Hello everyone, meet again, I'm your friend Quanstack Jun.
###The problem of garbled encoding of strings has a long history, which is really a headache.This is not when doing regular matching Chinese, encoding has once again become a stumbling block, and I will record two points here.First, string encoding.Second, the regular matches Chinese.
Early encodings were all encoded in ASCII, using one byte to handle the encoding.For example, the uppercase A code is 65, but when dealing with Chinese, one byte is obviously not enough, at least two bytes, and it cannot conflict with ASCII. China has formulated GB2312 encoding and compiled Chinese into it.Similarly, South Korea and Japan have developed grid standards, and as a result, garbled characters will appear in multilingual mixed texts.Hence, Unicode came into being.Unicode unifies all languages into one encoding, so there will be no more garbled problems.Hence, Unicode came into being.Unicode unifies all languages into one encoding, so there will be no more garbled problems.A new problem has appeared again: if it is unified into Unicode encoding, the problem of garbled characters has disappeared since then.However, if the text you write is basically all in English, using Unicode encoding requires twice as much storage space as ASCII encoding, which is very uneconomical in terms of storage and transmission.
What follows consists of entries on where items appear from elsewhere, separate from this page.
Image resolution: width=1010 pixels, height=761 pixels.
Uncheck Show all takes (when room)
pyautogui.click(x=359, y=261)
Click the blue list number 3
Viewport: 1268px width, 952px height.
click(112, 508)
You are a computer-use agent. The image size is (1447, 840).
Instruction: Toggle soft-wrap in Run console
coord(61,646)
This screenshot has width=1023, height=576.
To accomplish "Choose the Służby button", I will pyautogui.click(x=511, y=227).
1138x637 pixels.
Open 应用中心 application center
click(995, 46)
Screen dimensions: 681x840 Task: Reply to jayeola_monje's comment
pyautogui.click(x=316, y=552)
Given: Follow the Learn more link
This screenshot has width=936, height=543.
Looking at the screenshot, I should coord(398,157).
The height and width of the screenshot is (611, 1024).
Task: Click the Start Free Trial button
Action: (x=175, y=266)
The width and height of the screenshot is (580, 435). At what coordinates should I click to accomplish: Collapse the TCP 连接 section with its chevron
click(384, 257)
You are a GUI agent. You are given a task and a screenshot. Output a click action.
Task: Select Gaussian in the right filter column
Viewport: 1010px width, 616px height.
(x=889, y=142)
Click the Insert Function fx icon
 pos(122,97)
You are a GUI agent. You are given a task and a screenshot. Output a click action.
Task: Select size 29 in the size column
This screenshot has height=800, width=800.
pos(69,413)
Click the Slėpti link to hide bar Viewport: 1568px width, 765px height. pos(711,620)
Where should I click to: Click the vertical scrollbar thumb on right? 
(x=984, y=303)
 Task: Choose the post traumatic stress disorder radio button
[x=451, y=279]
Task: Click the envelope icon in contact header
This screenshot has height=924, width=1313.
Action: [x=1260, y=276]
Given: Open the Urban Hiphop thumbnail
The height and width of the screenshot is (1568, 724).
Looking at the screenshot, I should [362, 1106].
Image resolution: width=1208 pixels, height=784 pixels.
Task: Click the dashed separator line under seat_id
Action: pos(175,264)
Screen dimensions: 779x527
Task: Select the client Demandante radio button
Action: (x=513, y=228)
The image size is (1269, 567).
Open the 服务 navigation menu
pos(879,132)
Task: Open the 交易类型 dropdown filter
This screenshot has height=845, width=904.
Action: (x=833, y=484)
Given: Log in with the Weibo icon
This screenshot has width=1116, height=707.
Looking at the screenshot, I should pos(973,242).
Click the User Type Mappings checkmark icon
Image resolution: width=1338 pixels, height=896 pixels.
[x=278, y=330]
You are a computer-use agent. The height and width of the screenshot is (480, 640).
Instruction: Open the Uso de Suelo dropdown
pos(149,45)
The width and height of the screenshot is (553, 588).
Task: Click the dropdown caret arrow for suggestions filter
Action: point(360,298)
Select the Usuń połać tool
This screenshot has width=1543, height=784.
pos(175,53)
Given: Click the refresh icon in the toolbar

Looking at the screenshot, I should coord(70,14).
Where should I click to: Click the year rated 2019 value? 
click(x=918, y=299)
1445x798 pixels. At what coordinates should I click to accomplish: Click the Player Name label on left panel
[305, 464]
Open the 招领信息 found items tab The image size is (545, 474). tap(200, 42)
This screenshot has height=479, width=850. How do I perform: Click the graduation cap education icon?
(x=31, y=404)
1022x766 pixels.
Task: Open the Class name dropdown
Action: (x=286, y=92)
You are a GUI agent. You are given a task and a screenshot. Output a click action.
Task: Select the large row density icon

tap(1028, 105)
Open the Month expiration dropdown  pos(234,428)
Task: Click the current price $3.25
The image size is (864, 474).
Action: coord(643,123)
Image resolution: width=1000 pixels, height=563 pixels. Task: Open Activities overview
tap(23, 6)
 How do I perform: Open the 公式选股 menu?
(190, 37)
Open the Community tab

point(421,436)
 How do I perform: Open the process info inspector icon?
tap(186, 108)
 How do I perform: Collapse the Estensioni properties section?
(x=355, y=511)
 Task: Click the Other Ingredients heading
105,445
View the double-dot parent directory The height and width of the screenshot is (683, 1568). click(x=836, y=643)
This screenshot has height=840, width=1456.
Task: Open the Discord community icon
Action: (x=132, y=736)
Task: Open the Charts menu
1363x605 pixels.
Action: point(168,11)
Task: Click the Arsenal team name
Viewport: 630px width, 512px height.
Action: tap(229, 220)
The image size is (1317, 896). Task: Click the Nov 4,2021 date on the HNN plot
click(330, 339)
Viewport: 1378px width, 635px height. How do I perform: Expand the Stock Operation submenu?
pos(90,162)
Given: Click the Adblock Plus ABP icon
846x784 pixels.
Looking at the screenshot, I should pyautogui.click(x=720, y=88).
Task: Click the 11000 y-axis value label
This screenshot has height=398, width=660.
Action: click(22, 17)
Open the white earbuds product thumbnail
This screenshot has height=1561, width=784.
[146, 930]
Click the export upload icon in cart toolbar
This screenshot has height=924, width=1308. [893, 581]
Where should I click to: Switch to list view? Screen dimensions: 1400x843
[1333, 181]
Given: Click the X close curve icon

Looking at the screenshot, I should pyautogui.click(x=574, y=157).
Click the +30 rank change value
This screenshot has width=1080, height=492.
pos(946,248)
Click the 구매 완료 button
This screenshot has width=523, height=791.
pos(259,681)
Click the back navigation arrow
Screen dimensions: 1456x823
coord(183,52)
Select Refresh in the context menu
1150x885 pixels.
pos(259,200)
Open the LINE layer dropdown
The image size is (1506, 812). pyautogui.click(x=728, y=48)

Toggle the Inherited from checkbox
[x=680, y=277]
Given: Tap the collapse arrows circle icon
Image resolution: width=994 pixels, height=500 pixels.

Therefore, in the spirit of saving, UTF-8 encoding, which converts Unicode encoding into "variable-length encoding", appeared again.UTF-8 encoding encodes a Unicode character into 1-6 bytes according to different number sizes, commonly used English letters are encoded into 1 byte, Chinese characters are usually 3 bytes, and only very rare characters will be encoded.Encoded into 4-6 bytes.If the text you want to transmit contains a lot of English characters, encoding in UTF-8 can save space. Python adds support for Unicode, and strings represented in Unicode are represented by u'ABC'.Although the string 'xxx' is ASCII encoding, it can also be regarded as UTF-8 encoding, while u'xxx' can only be Unicode encoding.Convert u'xxx' to UTF-8 encoded 'xxx' with the encode('utf-8') method.
>> u'ABC'.encode('utf-8')'ABC'>>> u'Chinese'.encode('utf-8')'\xe4\xb8\xad\xe6\x96\x87
Conversely, convert the string 'xxx' represented by UTF-8 encoding to the Unicode string u'xxx' using the decode('utf-8') method.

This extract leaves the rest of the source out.